▸ **Excerpted records**:
____

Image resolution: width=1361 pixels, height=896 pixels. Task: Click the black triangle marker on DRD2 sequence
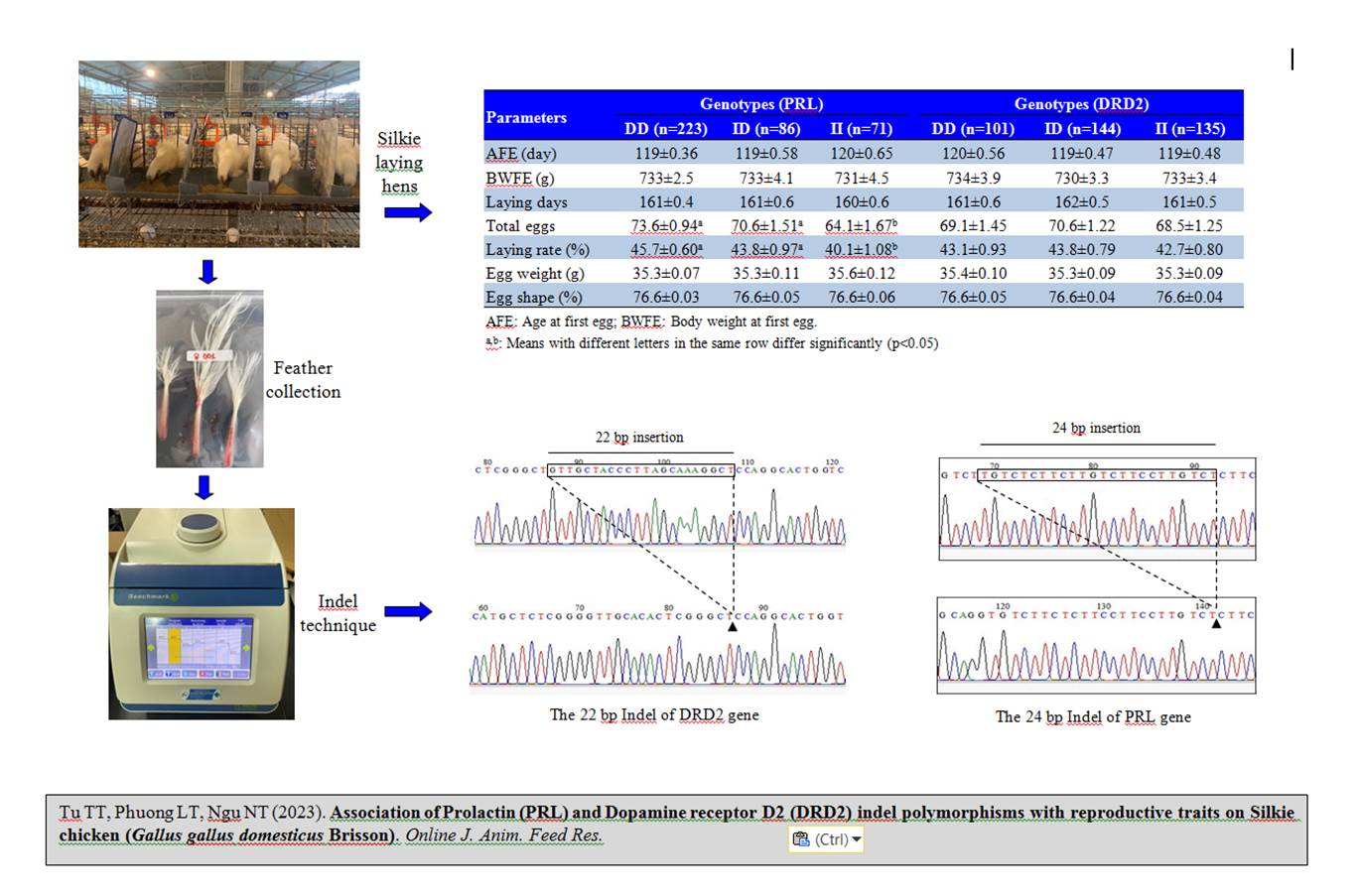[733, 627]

____

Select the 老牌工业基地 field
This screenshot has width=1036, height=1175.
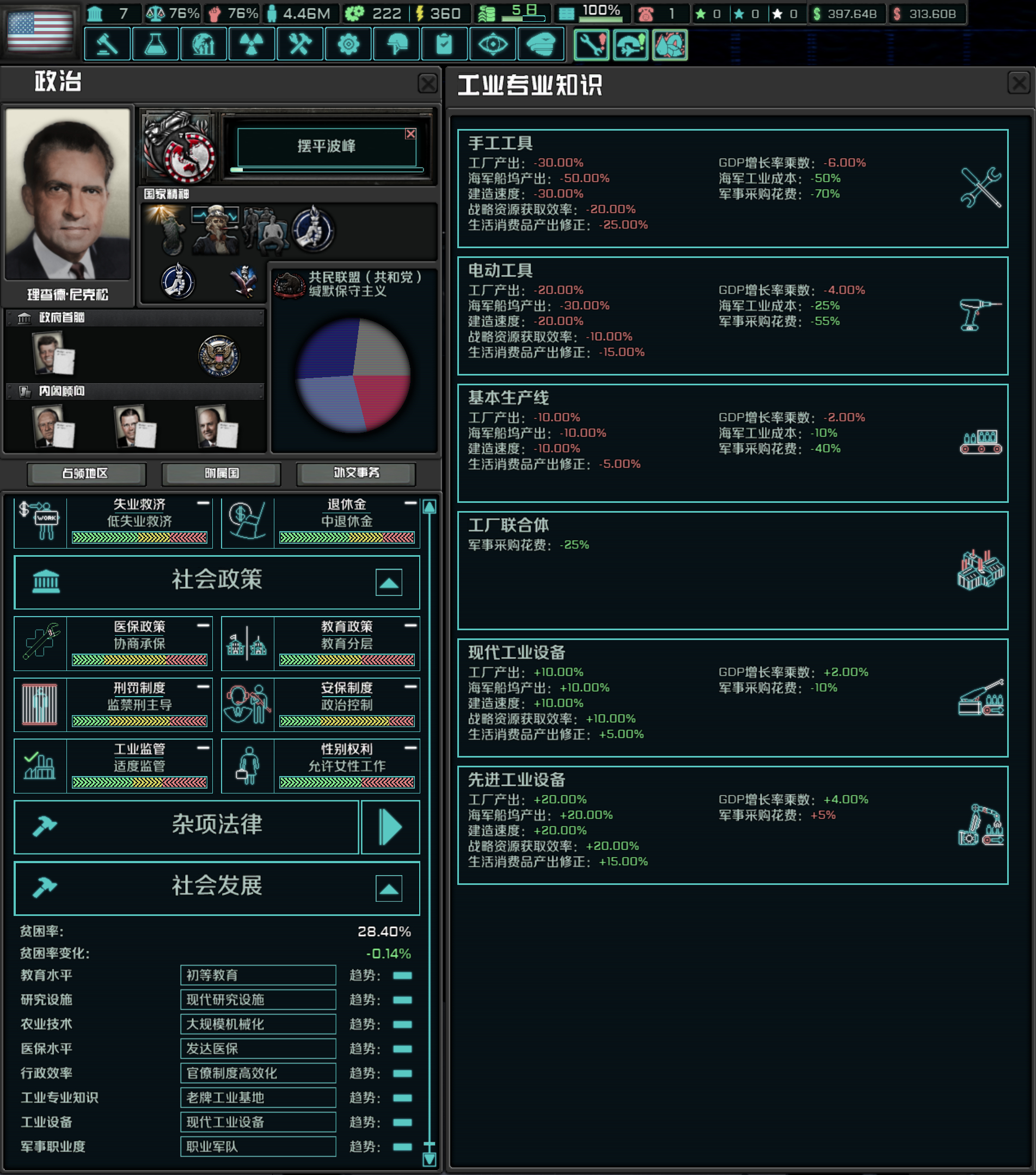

____

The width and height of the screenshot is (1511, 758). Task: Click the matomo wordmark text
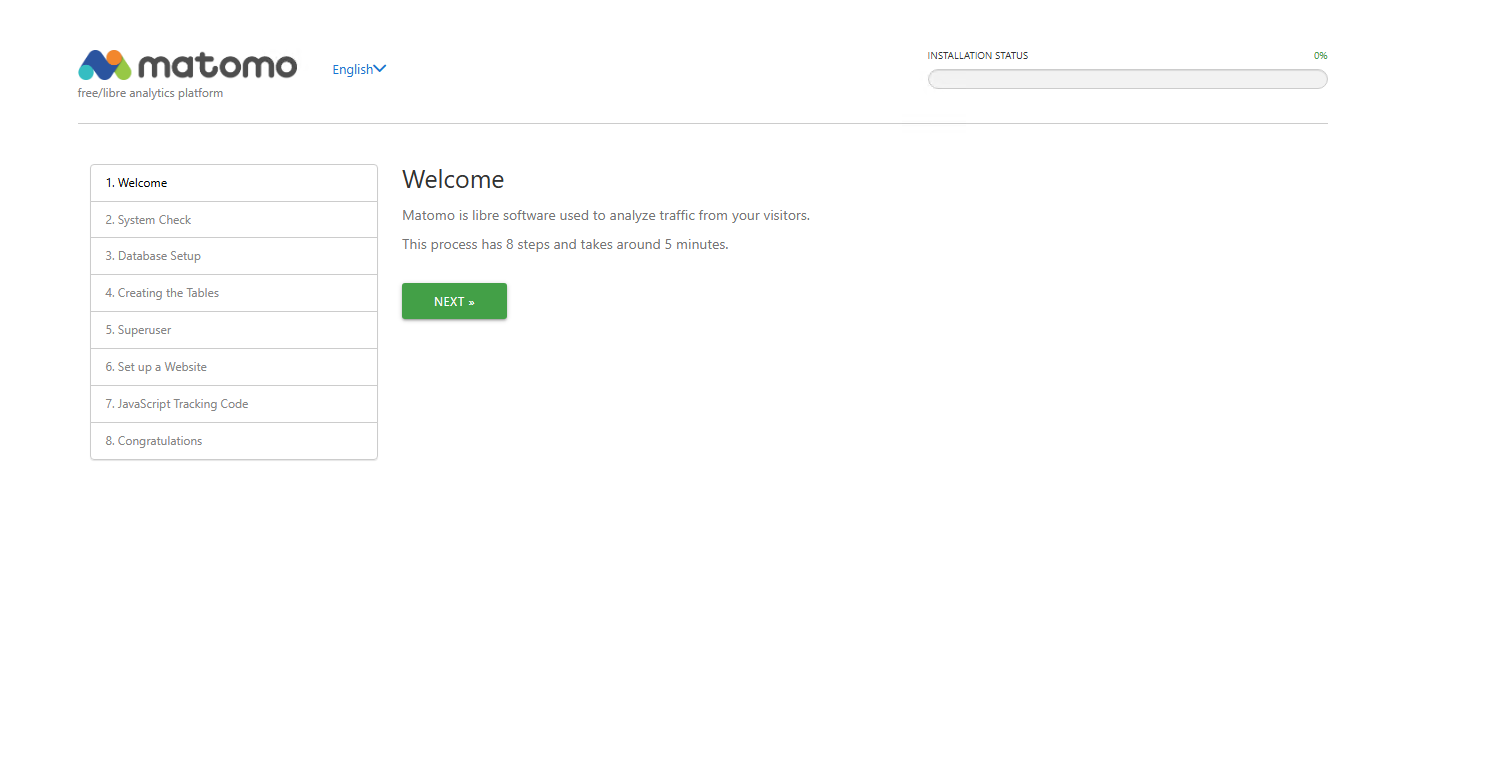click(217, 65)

____

▸ **Exercise requirements**: Would you print, exactly as written, every line above from the one holding "Select the 老牌工业基地 field" through the one holding "This screenshot has width=1036, height=1175.", with both included and no other lines?

▸ **Answer section**:
Select the 老牌工业基地 field
This screenshot has width=1036, height=1175.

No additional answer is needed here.